Administration Takes Aim at California Animal Welfare Law

The Department of Justice filed a lawsuit against the state of California in July, alleging that a combination of its “voter initiatives, legislative enactments, and regulations” have contributed to higher egg prices. In particular, the legal challenge singles out California’s Proposition 12 (passed by nearly 63 percent of the state’s voters in 2018), which prohibits the in-state sale of eggs from hens kept in cages or enclosures that do not comply with specific space requirements. The suit follows threats made by Secretary of Agriculture Brooke Rollins in a Wall Street Journal opinion piece in February that the Trump administration would seek to “remove unnecessary regulatory burdens on egg producers where possible.”

A woman shopping for eggs in a grocery store.
photo by Seventyfour

The lawsuit does not mention the effect on egg prices of the ongoing outbreak of highly pathogenic avian influenza (aka bird flu; see previous page) that has resulted in the destruction of tens of millions of egg-laying hens since 2022 and, in turn, caused a significant decrease in the nation’s egg supply.
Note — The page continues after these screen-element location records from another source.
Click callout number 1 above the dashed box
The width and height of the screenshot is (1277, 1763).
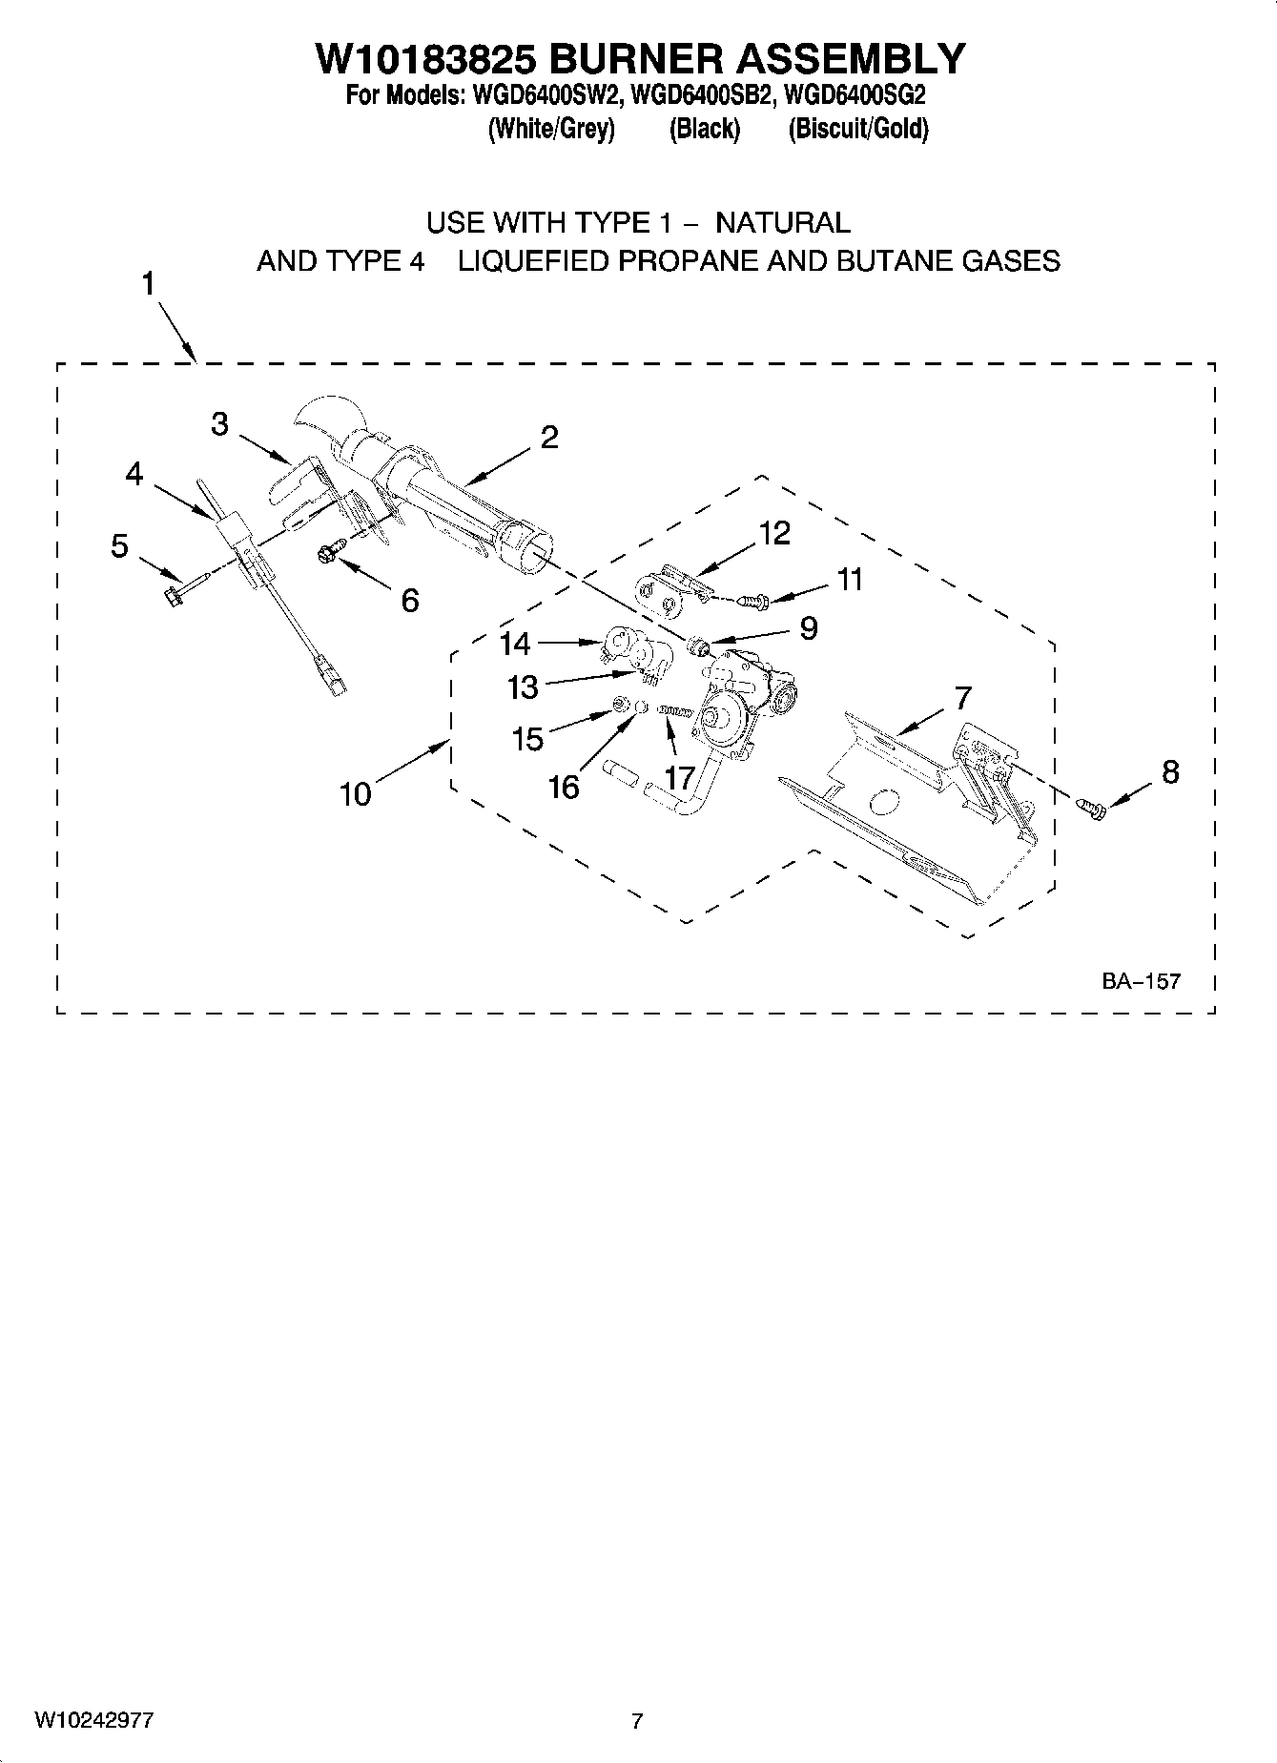(149, 284)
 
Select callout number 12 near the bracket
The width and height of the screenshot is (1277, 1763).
(774, 533)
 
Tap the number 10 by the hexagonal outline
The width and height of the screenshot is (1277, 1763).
(356, 793)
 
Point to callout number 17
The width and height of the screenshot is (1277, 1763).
(679, 778)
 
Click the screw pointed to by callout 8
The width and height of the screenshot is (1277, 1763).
(1092, 808)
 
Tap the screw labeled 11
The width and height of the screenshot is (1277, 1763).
(758, 601)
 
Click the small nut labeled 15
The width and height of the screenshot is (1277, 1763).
(618, 705)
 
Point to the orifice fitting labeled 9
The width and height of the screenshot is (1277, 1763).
(700, 648)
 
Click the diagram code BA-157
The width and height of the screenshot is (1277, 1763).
(1141, 980)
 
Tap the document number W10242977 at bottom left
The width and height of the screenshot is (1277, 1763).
(94, 1720)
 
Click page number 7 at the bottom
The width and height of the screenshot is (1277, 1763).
(637, 1721)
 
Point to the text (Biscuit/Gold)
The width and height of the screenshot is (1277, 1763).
(857, 129)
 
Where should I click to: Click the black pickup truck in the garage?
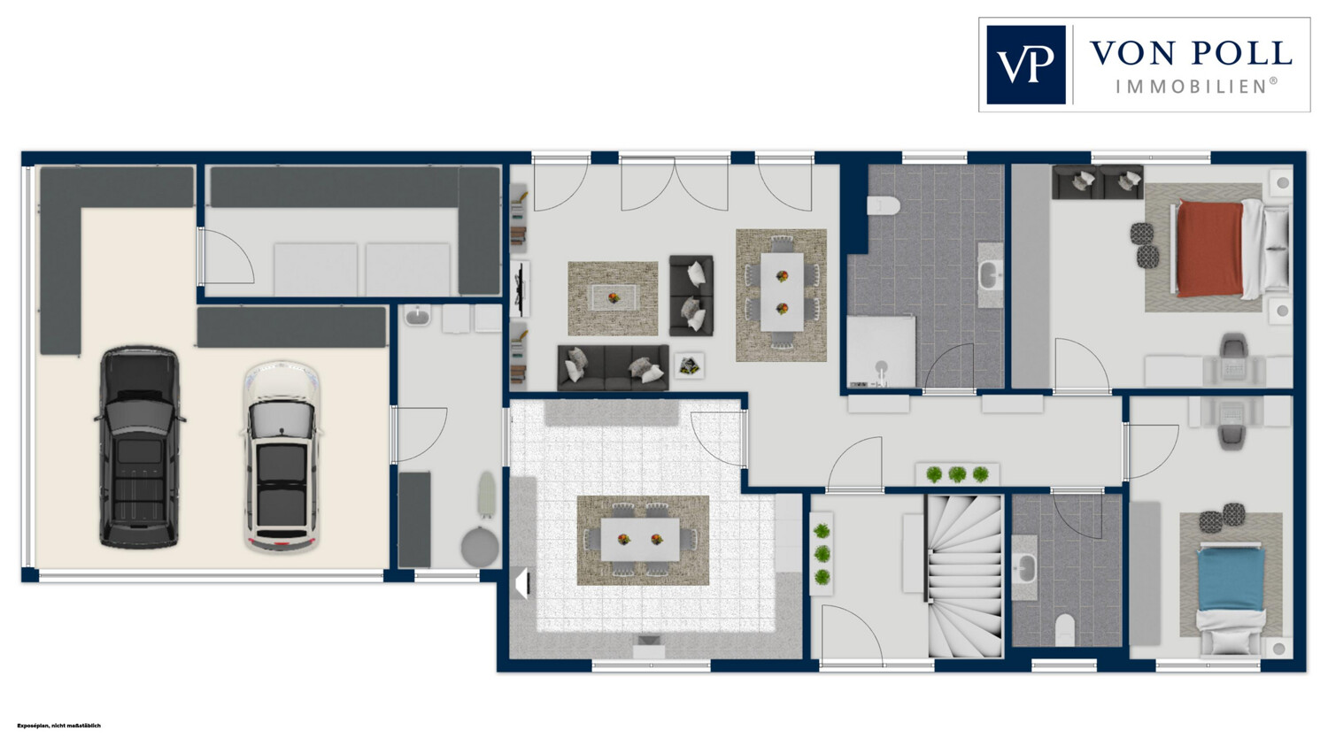(x=139, y=448)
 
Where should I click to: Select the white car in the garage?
(x=282, y=457)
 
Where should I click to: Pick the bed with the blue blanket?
(x=1231, y=598)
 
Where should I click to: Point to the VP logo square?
(x=1025, y=65)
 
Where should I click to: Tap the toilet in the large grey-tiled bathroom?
(x=884, y=205)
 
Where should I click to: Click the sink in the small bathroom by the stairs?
(x=1025, y=568)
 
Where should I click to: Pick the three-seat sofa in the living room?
(x=613, y=367)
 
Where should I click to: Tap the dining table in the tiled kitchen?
(x=640, y=539)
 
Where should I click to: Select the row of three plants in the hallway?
(x=957, y=474)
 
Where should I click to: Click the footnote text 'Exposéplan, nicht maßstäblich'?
(x=59, y=726)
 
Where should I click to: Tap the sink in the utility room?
(x=419, y=317)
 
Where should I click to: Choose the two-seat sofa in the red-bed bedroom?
(x=1098, y=182)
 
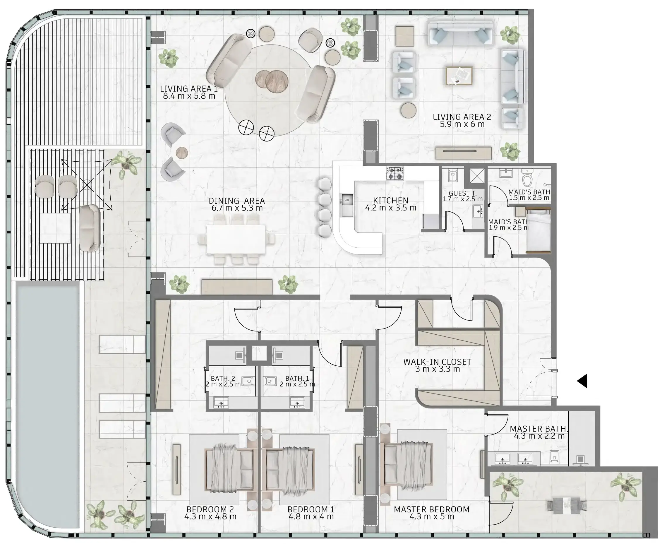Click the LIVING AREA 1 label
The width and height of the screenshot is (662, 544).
(x=189, y=89)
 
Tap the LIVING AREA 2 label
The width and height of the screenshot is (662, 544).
(x=462, y=117)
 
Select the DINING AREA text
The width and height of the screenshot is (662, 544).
(x=237, y=201)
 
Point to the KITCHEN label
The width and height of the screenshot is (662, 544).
(x=390, y=201)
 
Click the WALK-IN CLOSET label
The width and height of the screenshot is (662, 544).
(x=437, y=362)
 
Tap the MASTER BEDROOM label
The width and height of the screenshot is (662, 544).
(x=431, y=509)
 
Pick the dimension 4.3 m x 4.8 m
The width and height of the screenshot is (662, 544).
(x=210, y=517)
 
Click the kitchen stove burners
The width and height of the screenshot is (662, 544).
(x=395, y=173)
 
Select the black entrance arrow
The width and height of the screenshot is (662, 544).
(x=582, y=381)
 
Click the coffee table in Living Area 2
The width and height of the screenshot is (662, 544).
(x=459, y=76)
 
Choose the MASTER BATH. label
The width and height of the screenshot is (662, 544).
(x=538, y=429)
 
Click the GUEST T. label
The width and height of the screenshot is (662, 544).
(x=462, y=193)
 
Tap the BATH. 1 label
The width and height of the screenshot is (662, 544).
(x=297, y=379)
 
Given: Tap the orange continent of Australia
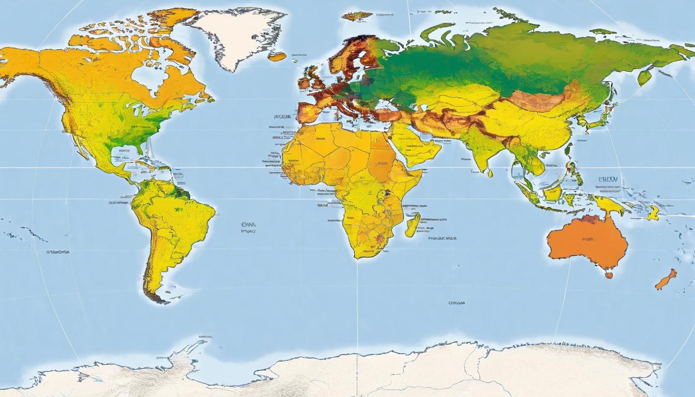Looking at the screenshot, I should [587, 240].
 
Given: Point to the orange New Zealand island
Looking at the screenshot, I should [666, 280].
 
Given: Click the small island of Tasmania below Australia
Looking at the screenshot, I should [609, 275].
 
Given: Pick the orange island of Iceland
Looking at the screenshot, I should [277, 56].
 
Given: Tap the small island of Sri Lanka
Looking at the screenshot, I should [490, 173].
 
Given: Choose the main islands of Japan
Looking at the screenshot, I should [600, 122].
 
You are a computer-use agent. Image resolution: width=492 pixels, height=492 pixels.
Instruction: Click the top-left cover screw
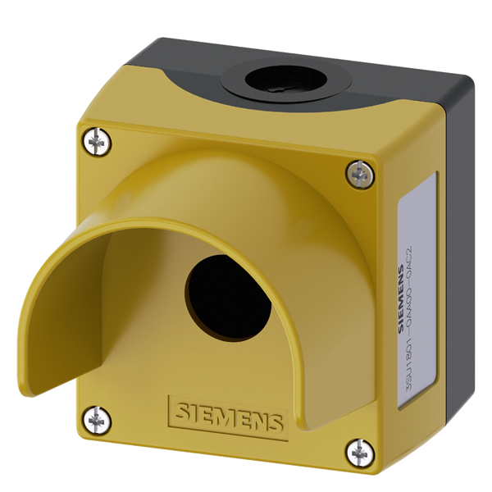(x=98, y=142)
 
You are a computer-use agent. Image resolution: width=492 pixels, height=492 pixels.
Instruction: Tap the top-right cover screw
(x=360, y=173)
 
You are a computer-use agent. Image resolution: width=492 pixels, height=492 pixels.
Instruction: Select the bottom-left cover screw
(x=98, y=420)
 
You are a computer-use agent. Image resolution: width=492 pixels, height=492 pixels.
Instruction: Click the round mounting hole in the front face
(x=229, y=298)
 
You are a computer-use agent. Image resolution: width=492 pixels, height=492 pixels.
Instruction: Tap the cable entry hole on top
(x=285, y=79)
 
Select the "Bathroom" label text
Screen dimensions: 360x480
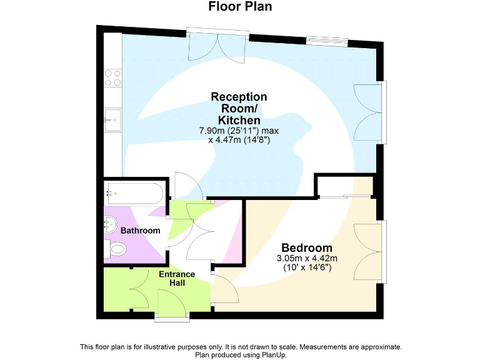coord(140,231)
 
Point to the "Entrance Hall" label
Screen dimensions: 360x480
coord(177,278)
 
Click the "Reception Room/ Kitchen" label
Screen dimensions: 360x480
coord(239,108)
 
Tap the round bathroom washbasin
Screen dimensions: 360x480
coord(111,222)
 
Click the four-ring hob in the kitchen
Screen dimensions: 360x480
coord(112,77)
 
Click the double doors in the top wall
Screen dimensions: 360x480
coord(219,46)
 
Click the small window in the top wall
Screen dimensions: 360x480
coord(326,41)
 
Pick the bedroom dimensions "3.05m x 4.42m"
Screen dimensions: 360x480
coord(307,258)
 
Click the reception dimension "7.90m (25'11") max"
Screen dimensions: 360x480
coord(239,131)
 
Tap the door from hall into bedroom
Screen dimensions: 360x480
coord(224,289)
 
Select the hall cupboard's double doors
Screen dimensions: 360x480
coord(139,289)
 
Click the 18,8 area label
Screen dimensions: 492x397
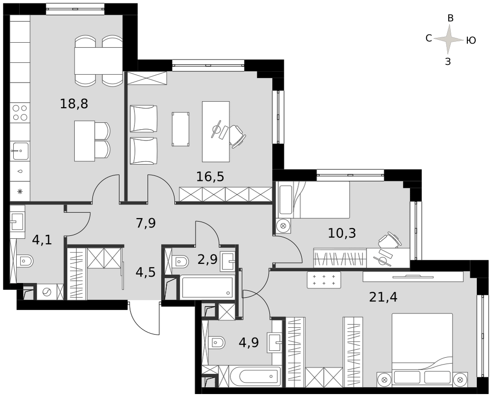[74, 103]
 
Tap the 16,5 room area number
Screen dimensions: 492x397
[210, 176]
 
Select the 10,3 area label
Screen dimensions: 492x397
[342, 233]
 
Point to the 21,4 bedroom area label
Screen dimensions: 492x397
[383, 297]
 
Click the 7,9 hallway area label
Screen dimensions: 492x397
[146, 224]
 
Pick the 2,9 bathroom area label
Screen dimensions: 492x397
[208, 259]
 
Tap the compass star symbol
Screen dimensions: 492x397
[449, 39]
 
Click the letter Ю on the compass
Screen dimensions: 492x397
[471, 40]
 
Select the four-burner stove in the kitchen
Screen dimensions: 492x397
[20, 113]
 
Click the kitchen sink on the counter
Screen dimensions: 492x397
[20, 151]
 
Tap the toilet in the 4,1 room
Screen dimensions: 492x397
[26, 261]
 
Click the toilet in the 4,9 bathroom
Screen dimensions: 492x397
[217, 342]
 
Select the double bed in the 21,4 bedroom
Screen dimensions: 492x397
[422, 348]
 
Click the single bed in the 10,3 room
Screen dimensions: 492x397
[314, 199]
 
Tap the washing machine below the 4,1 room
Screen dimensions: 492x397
[46, 292]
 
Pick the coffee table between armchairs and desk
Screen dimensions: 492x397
[181, 129]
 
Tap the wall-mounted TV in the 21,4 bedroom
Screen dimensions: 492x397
[413, 276]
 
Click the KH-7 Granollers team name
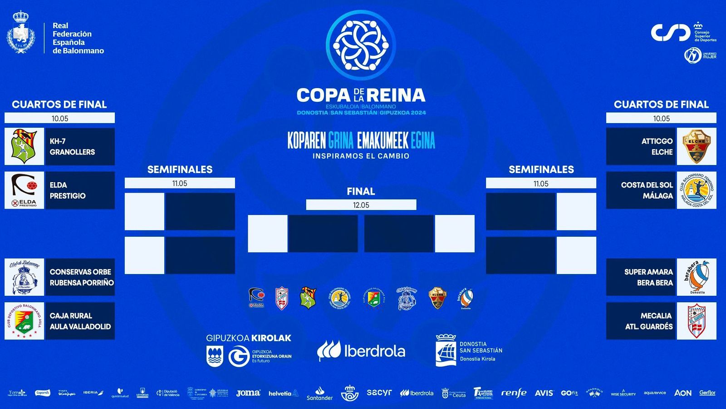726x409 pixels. [x=72, y=146]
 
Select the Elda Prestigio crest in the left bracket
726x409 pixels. [x=25, y=190]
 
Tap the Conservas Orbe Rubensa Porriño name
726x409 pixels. [x=81, y=277]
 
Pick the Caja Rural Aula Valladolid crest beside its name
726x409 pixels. [x=25, y=321]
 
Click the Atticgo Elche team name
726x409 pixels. [x=657, y=146]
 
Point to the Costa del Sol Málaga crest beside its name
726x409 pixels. [x=696, y=190]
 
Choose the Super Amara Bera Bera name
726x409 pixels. [x=648, y=277]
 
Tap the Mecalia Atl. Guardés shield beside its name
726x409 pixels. [x=696, y=321]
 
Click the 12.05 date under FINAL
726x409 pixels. [x=361, y=205]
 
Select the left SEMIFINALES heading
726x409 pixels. [x=180, y=170]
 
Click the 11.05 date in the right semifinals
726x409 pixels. [x=541, y=184]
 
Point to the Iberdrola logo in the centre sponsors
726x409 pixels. [x=361, y=351]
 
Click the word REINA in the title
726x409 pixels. [x=396, y=95]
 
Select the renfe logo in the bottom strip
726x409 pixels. [x=514, y=393]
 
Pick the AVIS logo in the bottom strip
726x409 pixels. [x=544, y=393]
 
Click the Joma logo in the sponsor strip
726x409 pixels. [x=248, y=393]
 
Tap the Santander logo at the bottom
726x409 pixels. [x=319, y=394]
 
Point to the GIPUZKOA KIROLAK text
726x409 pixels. [x=249, y=338]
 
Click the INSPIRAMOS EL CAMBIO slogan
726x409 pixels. [x=361, y=156]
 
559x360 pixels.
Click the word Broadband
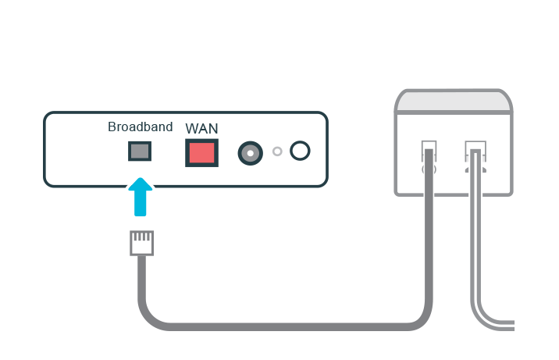141,127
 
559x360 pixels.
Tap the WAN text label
201,128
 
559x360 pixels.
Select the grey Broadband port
140,151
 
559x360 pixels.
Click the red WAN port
201,151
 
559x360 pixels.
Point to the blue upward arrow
140,196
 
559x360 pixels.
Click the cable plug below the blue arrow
141,243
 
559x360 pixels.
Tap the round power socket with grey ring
250,152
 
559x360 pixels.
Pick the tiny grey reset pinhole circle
277,151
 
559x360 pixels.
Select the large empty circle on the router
300,151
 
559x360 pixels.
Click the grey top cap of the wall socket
454,102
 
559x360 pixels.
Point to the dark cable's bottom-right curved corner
422,318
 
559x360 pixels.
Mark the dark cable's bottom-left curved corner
149,315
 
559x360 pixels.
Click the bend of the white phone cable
479,315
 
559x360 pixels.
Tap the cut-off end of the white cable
512,323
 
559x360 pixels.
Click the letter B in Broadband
112,127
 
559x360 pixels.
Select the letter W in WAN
191,128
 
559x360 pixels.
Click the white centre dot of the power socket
250,152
Indeed, the June update to the USDA’s Food Price Outlook—published just two weeks before the lawsuit was filed—continued to indicate that bird flu “contributes to elevated egg prices by reducing egg-layer flocks and egg production.” (What this official forecast fails to mention is that the outbreak is arguably exacerbated by a lack of proper regulation concerning the crowded conditions at egg mega-farms: see AWI Quarterly, spring 2025.)

The DOJ’s complaint also makes no mention of the recent US Supreme Court decision rejecting a claim by the National Pork Producers Council that Proposition 12 imposed an unconstitutional burden on interstate trade. The administration is arguing instead that the state law, as it pertains to eggs, is preempted by the federal Egg Products Inspection Act, which governs federal egg inspection and food safety standards for eggs. How the courts will ultimately decide the case remains an open question. Another question is whether this latest attack on a voter-approved farmed animal welfare law is motivated primarily by concern for the pocketbooks of those voters or by a desire to line the deeper pockets of out-of-state industrial agriculture operations.